The Honest Assessment

Where IGF-1 Actually Stands

IGF-1 sits at a unique intersection in this book: it is a genuinely important endogenous hormone with real anabolic function, documented clinical relevance in deficiency states, and legitimate anti-ageing interest — and simultaneously one of the higher-risk compounds in community use, with a documented cancer-promoting signal and serious acute hypoglycemia risk.

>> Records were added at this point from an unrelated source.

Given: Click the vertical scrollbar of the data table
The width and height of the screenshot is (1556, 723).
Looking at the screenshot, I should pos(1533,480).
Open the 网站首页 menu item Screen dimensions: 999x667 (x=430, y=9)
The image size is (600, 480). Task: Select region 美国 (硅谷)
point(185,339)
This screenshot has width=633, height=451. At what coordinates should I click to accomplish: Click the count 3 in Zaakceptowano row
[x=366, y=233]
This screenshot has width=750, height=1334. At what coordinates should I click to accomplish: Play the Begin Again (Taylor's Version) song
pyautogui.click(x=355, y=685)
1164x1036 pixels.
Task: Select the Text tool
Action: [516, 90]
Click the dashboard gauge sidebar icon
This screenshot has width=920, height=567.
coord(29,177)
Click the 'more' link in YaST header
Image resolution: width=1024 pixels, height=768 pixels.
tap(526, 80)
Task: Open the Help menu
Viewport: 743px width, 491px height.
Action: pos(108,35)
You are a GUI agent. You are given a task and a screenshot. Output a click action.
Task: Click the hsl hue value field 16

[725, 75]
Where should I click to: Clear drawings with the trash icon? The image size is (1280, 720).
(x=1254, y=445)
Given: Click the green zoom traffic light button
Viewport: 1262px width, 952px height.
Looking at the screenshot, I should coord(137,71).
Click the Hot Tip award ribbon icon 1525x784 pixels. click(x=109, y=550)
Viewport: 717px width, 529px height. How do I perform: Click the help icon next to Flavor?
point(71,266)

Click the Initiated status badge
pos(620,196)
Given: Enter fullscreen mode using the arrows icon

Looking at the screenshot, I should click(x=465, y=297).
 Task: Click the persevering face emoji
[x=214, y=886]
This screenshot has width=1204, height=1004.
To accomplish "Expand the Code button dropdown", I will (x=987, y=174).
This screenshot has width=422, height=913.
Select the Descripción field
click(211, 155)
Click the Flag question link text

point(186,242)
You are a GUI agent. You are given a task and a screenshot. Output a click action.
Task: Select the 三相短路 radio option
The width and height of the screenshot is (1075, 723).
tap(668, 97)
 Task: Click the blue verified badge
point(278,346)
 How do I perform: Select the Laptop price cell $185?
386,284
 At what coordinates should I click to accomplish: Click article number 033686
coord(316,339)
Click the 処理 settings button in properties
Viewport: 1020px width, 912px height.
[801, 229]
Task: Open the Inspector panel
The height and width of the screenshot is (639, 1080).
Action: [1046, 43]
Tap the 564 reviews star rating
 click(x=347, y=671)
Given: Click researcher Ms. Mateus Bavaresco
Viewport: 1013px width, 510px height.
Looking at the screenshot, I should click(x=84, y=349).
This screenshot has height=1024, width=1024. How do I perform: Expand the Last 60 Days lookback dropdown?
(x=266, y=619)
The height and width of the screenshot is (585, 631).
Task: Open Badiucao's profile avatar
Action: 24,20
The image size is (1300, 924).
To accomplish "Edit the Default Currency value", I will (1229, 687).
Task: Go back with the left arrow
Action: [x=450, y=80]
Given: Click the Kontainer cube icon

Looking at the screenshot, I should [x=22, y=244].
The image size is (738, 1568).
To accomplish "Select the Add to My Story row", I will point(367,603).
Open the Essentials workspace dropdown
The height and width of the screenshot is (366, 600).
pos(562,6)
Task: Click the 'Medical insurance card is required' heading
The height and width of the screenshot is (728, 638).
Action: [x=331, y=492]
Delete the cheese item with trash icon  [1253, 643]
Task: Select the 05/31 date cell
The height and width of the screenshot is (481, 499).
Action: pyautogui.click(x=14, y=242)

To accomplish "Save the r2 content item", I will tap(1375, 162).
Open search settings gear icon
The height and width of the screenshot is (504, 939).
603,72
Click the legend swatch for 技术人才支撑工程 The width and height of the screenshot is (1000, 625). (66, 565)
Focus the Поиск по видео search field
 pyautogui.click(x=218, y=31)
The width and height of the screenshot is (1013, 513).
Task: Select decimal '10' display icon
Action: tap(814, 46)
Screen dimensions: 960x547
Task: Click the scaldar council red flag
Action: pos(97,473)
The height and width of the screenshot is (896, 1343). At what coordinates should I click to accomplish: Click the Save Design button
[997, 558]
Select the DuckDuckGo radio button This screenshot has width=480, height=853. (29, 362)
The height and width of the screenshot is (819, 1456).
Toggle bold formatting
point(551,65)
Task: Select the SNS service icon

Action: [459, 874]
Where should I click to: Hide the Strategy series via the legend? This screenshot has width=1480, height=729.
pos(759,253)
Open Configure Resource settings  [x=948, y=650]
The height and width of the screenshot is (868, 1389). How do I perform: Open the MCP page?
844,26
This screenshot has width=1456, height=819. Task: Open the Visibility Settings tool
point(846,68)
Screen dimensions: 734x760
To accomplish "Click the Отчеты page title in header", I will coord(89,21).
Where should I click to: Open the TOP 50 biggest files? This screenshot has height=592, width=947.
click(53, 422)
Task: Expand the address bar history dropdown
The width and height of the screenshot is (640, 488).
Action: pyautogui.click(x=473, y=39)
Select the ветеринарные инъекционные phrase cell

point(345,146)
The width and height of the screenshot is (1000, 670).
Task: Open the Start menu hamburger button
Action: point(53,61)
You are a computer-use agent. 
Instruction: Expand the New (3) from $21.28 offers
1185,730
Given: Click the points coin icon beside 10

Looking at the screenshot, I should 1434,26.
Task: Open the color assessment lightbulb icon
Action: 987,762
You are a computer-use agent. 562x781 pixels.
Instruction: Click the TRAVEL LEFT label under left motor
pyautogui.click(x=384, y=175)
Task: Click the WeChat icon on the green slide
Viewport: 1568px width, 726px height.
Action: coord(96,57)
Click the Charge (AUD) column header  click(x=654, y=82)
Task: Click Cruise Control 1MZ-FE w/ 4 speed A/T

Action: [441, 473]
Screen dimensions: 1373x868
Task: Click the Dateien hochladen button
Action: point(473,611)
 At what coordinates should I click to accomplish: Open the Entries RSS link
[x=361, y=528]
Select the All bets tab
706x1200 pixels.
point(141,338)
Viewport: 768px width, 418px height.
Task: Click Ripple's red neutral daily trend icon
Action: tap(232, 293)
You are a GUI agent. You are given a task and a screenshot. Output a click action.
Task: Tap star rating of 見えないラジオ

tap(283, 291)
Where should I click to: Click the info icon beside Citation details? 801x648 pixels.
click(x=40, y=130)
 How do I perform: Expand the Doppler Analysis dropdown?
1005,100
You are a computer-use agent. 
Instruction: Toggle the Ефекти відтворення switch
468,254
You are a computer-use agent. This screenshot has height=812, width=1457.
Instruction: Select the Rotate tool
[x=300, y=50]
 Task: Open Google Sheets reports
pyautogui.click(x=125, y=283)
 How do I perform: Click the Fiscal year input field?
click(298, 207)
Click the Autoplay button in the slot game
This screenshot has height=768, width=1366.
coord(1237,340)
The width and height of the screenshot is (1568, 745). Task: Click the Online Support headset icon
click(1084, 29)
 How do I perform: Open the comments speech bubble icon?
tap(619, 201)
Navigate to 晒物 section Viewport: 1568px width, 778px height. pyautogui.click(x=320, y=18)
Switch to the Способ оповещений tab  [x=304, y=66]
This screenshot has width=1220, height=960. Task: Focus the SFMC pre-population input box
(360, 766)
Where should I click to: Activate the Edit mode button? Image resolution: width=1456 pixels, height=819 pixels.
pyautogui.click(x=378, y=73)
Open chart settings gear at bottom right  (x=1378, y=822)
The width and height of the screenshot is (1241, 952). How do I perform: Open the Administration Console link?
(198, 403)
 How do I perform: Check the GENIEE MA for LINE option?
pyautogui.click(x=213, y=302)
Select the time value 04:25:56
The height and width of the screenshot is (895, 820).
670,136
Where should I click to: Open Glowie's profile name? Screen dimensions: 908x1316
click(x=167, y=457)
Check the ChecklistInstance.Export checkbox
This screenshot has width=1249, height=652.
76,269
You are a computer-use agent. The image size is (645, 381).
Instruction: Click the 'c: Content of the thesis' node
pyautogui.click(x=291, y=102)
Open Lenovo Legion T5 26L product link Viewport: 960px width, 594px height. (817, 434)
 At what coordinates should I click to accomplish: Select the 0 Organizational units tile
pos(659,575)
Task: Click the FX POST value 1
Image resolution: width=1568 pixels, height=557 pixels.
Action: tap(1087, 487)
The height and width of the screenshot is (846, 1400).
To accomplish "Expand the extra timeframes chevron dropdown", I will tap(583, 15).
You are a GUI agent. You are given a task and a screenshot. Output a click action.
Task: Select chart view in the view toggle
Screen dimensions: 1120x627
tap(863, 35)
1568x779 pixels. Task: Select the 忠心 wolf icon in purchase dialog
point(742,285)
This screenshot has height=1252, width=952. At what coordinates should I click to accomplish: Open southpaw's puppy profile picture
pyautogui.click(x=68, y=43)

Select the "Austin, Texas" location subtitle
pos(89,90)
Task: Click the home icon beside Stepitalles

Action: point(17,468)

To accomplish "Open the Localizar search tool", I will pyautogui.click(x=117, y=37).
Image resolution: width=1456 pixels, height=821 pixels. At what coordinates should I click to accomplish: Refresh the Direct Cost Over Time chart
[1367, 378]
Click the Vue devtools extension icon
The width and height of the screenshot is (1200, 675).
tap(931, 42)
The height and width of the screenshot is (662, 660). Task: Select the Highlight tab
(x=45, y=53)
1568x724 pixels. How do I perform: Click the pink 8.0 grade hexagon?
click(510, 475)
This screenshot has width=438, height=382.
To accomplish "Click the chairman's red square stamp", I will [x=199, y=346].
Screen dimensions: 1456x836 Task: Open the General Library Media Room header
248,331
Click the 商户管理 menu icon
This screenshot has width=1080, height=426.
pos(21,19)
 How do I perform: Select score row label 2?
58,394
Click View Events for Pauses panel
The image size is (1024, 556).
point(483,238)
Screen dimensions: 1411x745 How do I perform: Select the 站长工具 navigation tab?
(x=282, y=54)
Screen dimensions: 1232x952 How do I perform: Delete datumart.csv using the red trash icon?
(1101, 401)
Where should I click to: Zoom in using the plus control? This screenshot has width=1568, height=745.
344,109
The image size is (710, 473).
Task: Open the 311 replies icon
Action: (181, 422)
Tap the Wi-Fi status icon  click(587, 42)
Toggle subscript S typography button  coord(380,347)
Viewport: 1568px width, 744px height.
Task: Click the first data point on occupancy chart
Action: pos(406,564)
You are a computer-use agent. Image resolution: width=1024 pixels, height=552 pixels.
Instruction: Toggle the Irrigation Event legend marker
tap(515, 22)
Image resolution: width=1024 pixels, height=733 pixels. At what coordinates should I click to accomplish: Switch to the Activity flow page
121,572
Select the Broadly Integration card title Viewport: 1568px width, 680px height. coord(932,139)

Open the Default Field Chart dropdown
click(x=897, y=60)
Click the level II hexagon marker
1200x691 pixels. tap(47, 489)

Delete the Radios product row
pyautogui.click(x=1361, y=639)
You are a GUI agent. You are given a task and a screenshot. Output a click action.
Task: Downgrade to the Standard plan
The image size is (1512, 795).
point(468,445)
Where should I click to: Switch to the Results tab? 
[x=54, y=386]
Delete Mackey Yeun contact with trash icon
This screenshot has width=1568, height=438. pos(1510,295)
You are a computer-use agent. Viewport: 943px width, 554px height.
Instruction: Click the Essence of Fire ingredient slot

The Laron syndrome observation adds a genuinely fascinating scientific wrinkle: people with complete IGF-1 deficiency (Laron syndrome) have near-complete resistance to cancer and appear to live longer on average. This directly challenges the narrative that maximising IGF-1 is an anti-ageing strategy — it suggests that lower IGF-1 may be protective from a longevity standpoint, while higher IGF-1 is protective from a frailty/muscle-loss standpoint. These may be fundamentally incompatible goals.

For the performance user: the anabolic effects are real, the risks are real, and the safety data for healthy human use is essentially absent. For the anti-ageing user: the relationship between IGF-1 and longevity is complex enough that "more is better" is not a defensible position. The honest advice is to optimise endogenous IGF-1 through exercise, sleep, and adequate nutrition before considering exogenous sources.

Editor's Summary
"IGF-1 is a genuinely important anabolic hormone — mediating growth, muscle, bone, repair, and neuroprotection. Exogenous use produces real effects and real risks: cancer promotion, acute hypoglycemia, and acromegaly-like effects at excess doses. The Laron syndrome paradox — where IGF-1 deficiency protects against cancer and extends life — makes 'maximise IGF-1' a scientifically dubious anti-ageing strategy. High power. High stakes. Optimise endogenous levels first."